• [Reading text]:
Who does not know that extraordinary Death of Ivan Iliitch? It is an achievement in realism: not the realism of externals and trivial details—though of this there is enough for art if not for the common Zolaphyte—but the higher and better sort, the realism which deals with mental and spiritual conditions, the realism of Othello and Hamlet. There are many deaths in literature, but there is none, I think, in which the gradual processes of dissolution are analysed and presented with such knowledge, such force, such terrible directness, as here. The result is appalling, but the final impression is one of encouragement and consolation. Here, as everywhere, Tolstoi appeals to the primitive nature of man, and the issue is what he wishes it to be. Not for him is the barren pessimism of the latter-day French rhapsodist in fiction, and the last word of his study, inexorable till then, is a word of hope and faith.
War and Peace.

• [Data provided]:
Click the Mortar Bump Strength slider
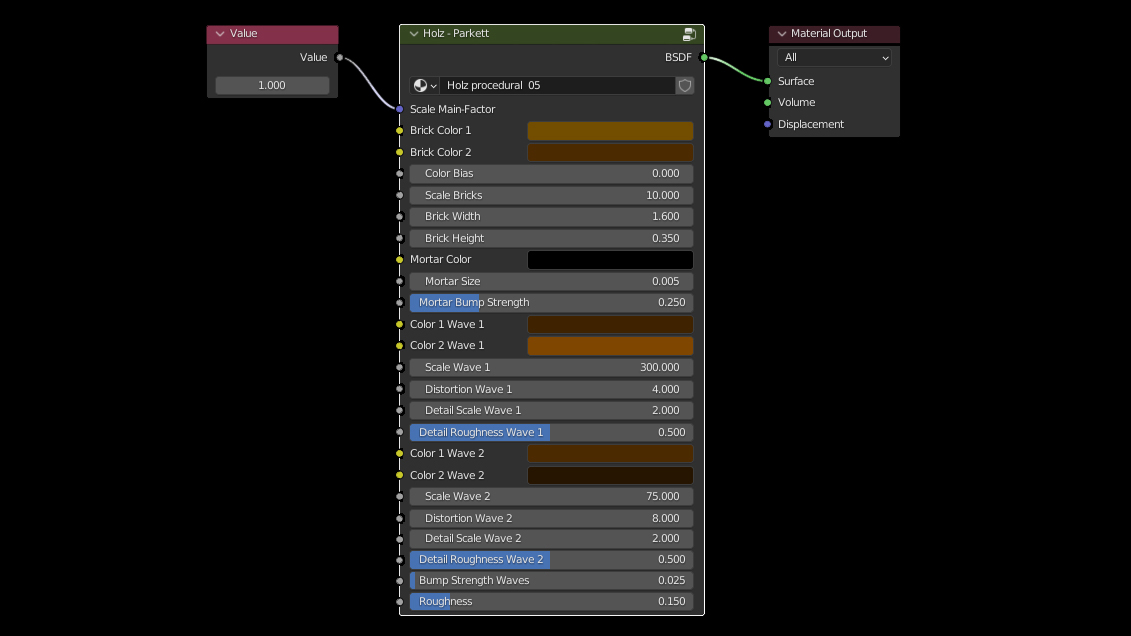This screenshot has width=1131, height=636. click(551, 303)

• [The request]: Can you turn the paragraph of the Ivan Iliitch text that begins "Who does not know" into a short bulleted list of its main points? The material is separate from the Ivan Iliitch text.

• [Solved problem]:
- The Death of Ivan Iliitch is an achievement in realism. It is not a realism of externals and trivial details but the higher kind, dealing with mental and spiritual conditions, like that of Othello and Hamlet.
- Of the many deaths in literature, none seems to present the gradual processes of dissolution with such knowledge, force and directness.
- The result is appalling, but the final impression is one of encouragement and consolation.
- Tolstoi appeals to the primitive nature of man, and the outcome is what he wishes it to be.
- He rejects the barren pessimism of the latter-day French rhapsodist in fiction. The study's last word is one of hope and faith.